Instructions for the task =
Using the records below, repeat exactly the lines from the one holding "Task: Click the close window icon" through the one holding "Task: Turn off Detalhar compras de cartão", both ends included, and no others.

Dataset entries
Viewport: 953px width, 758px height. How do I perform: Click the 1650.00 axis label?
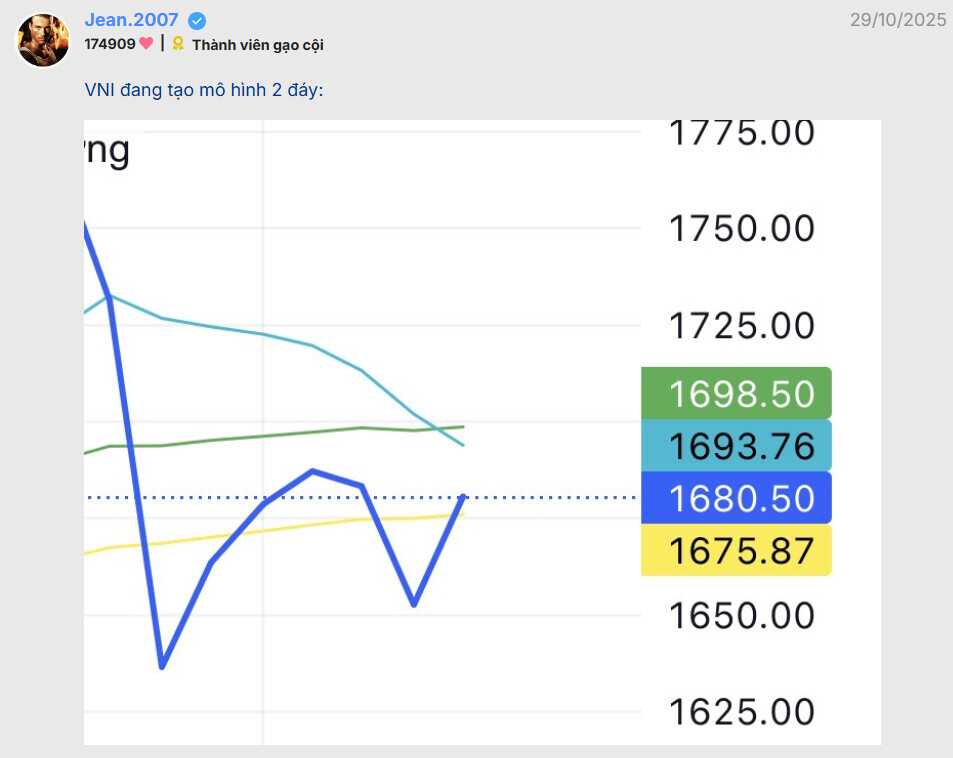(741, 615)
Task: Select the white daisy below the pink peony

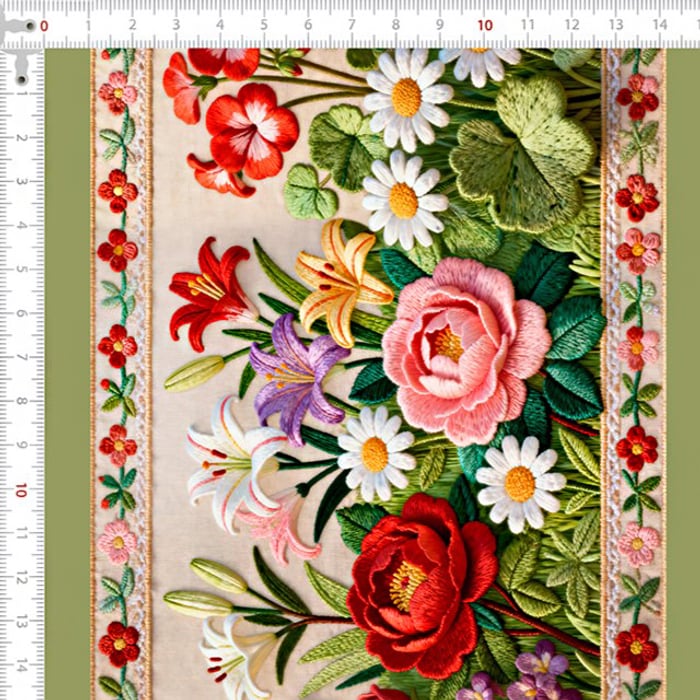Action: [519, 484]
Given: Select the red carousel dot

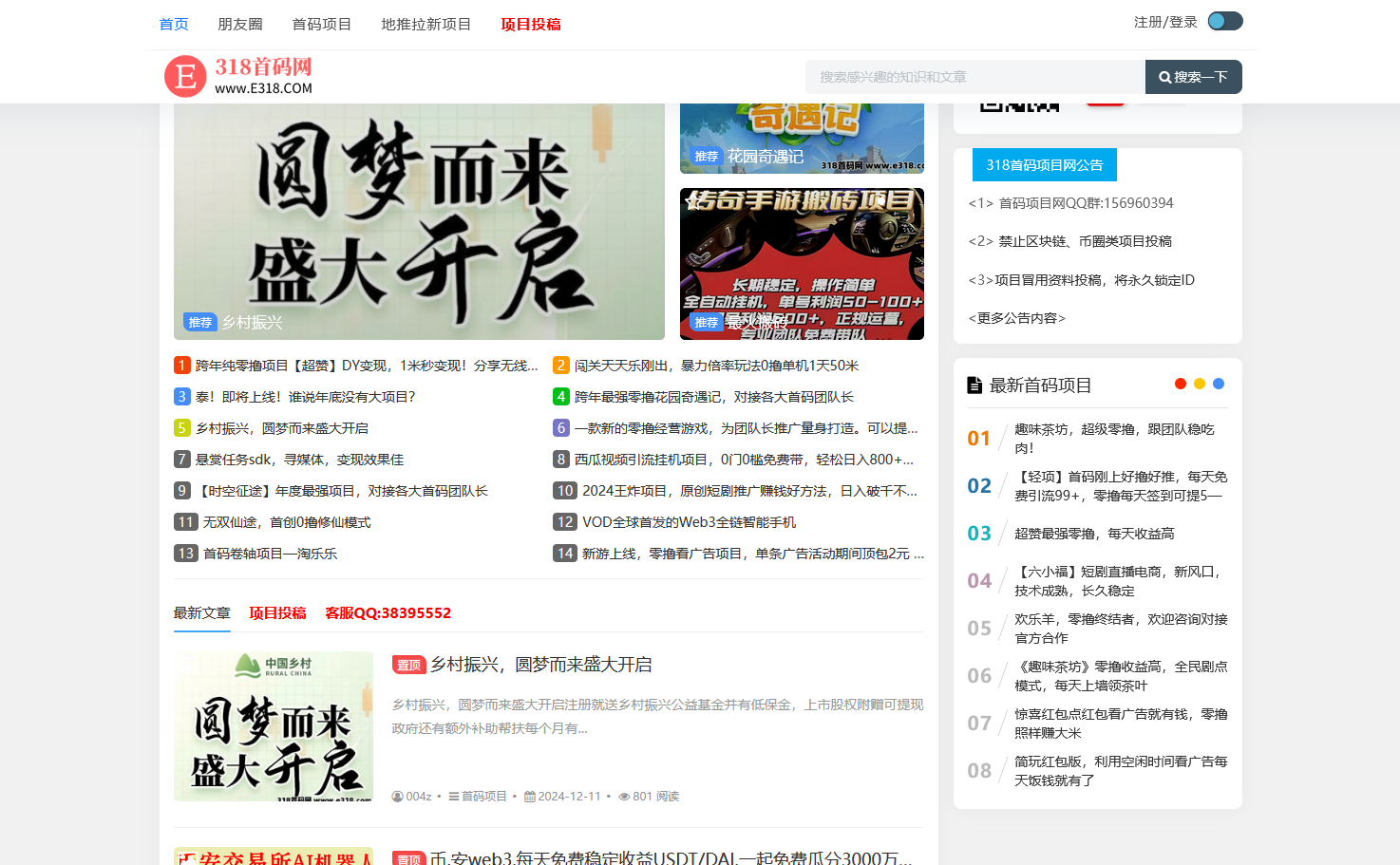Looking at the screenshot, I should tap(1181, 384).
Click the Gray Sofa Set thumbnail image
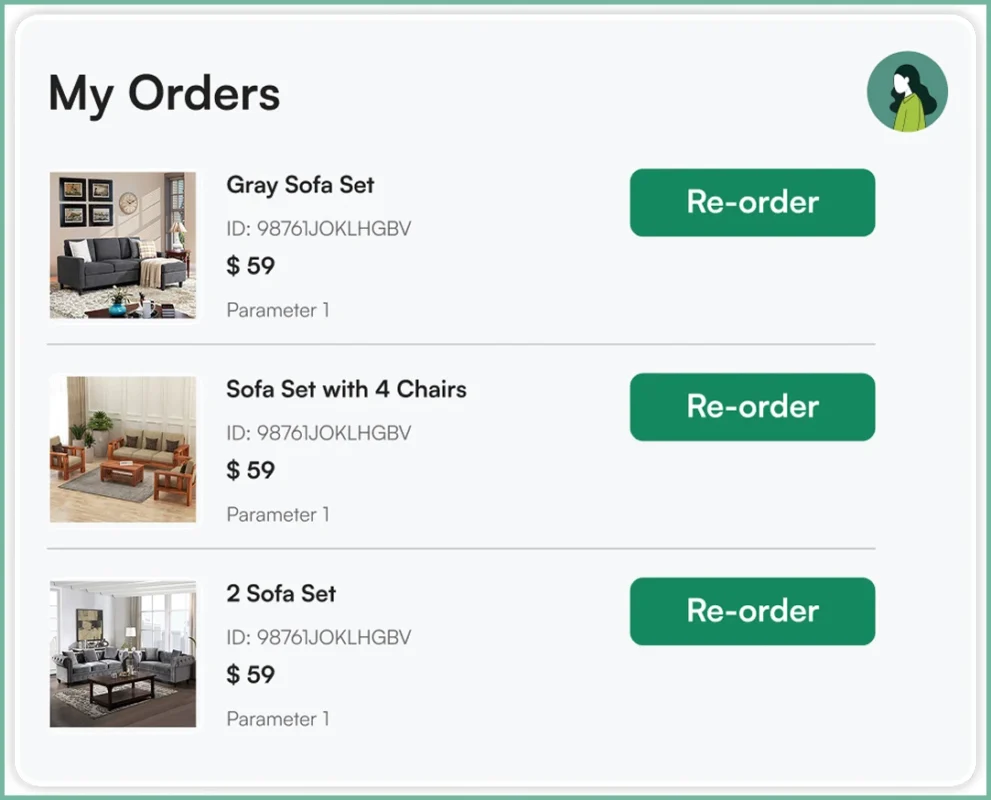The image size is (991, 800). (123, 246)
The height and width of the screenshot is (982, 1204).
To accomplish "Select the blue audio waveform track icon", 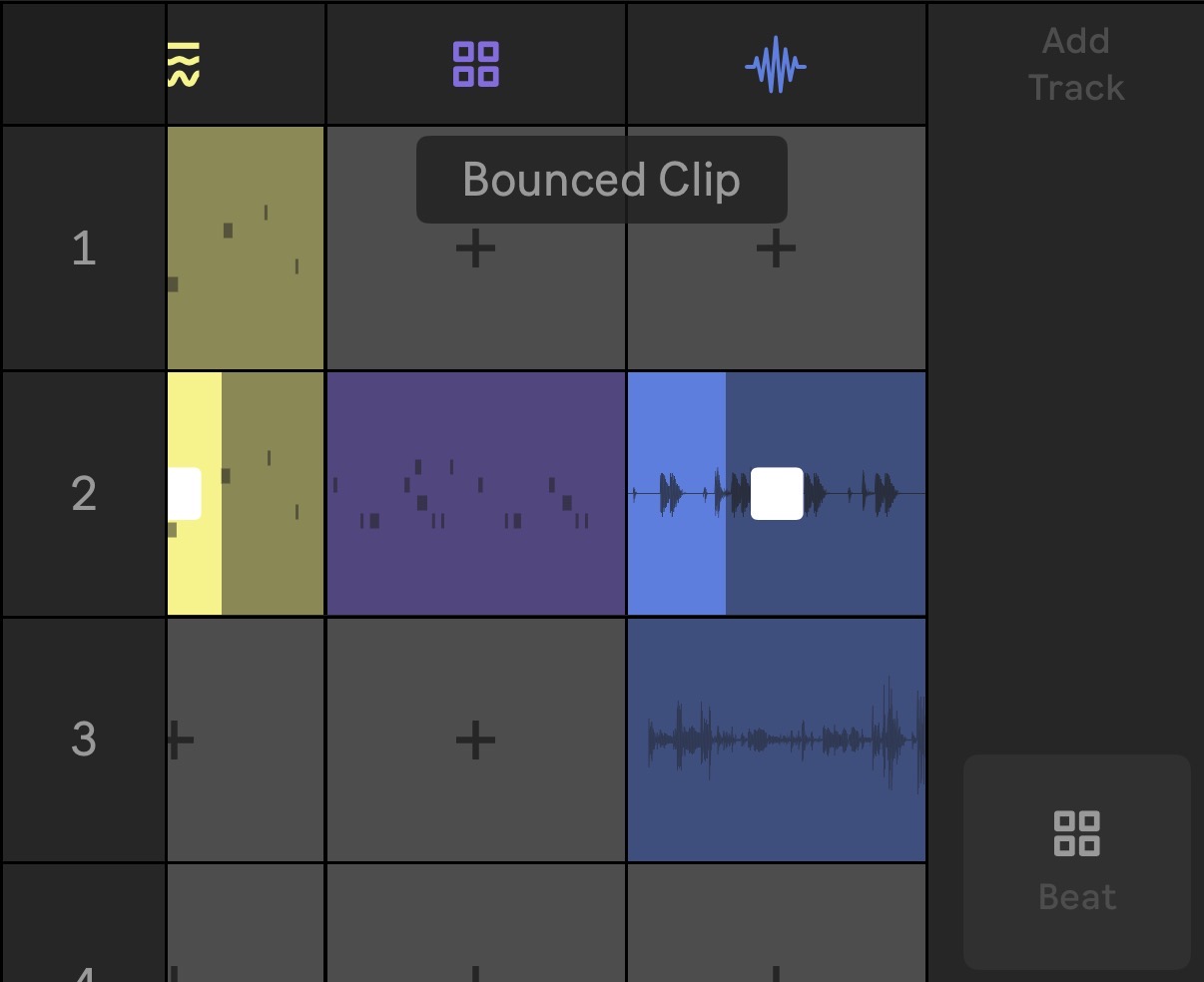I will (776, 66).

---

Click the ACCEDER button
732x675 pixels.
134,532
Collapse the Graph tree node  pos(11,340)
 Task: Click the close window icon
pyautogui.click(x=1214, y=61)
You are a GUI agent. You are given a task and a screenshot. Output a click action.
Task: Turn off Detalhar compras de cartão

* * *

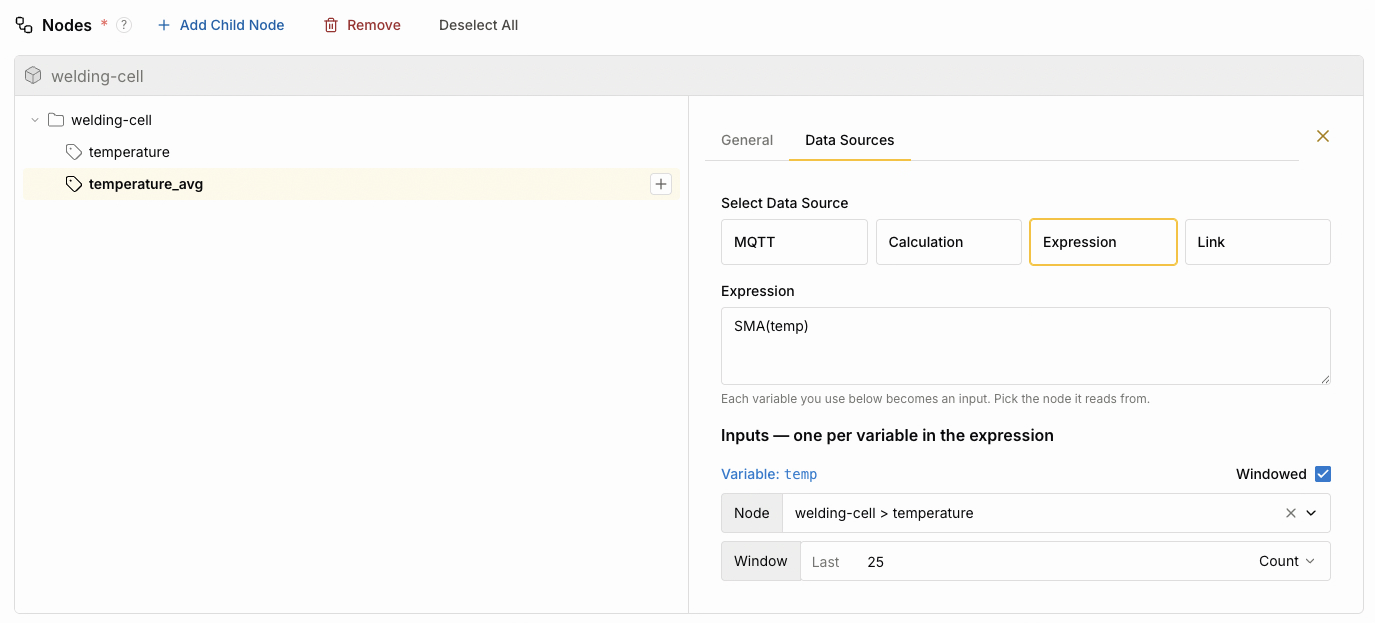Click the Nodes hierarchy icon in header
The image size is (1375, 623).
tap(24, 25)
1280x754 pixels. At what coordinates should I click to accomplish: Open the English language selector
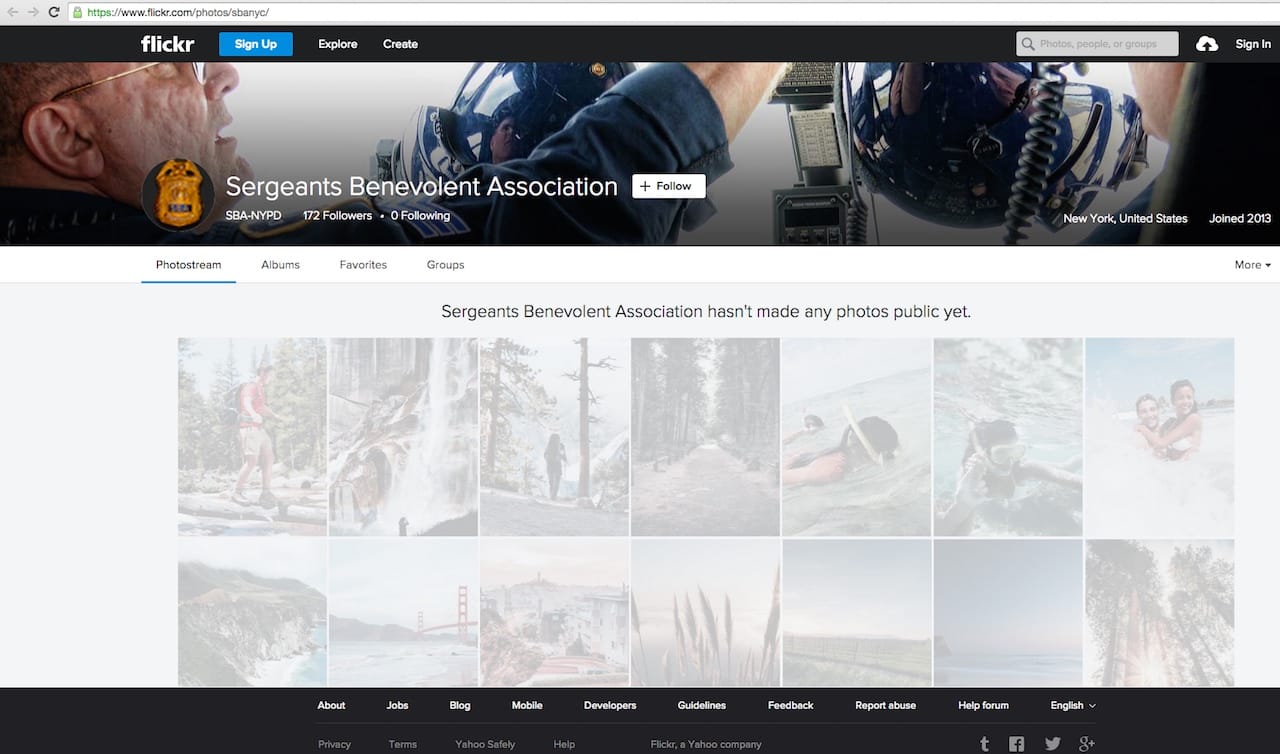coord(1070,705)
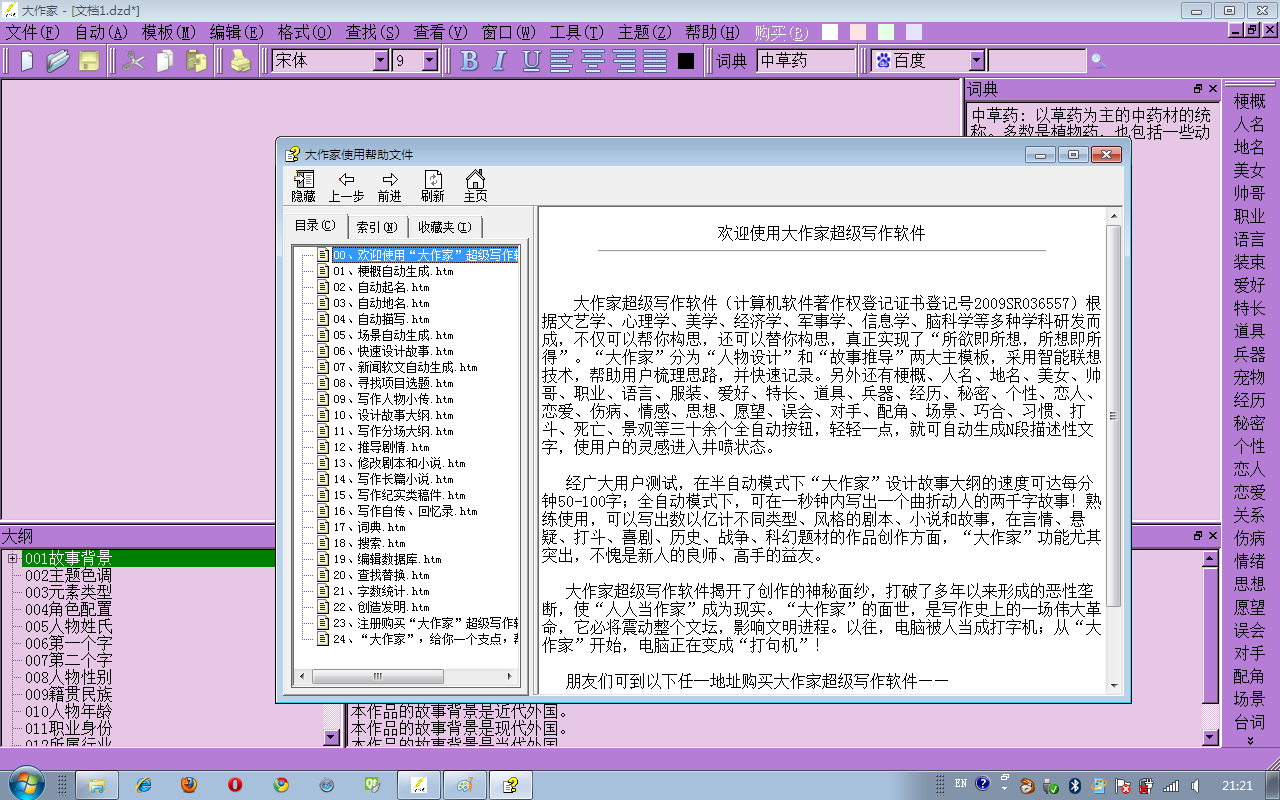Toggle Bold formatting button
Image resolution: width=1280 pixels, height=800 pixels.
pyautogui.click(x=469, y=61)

Answer box =
 Task: Click the close window icon
pyautogui.click(x=1214, y=61)
You are a GUI agent. You are given a task and a screenshot. Output a click action.
Task: Turn off Detalhar compras de cartão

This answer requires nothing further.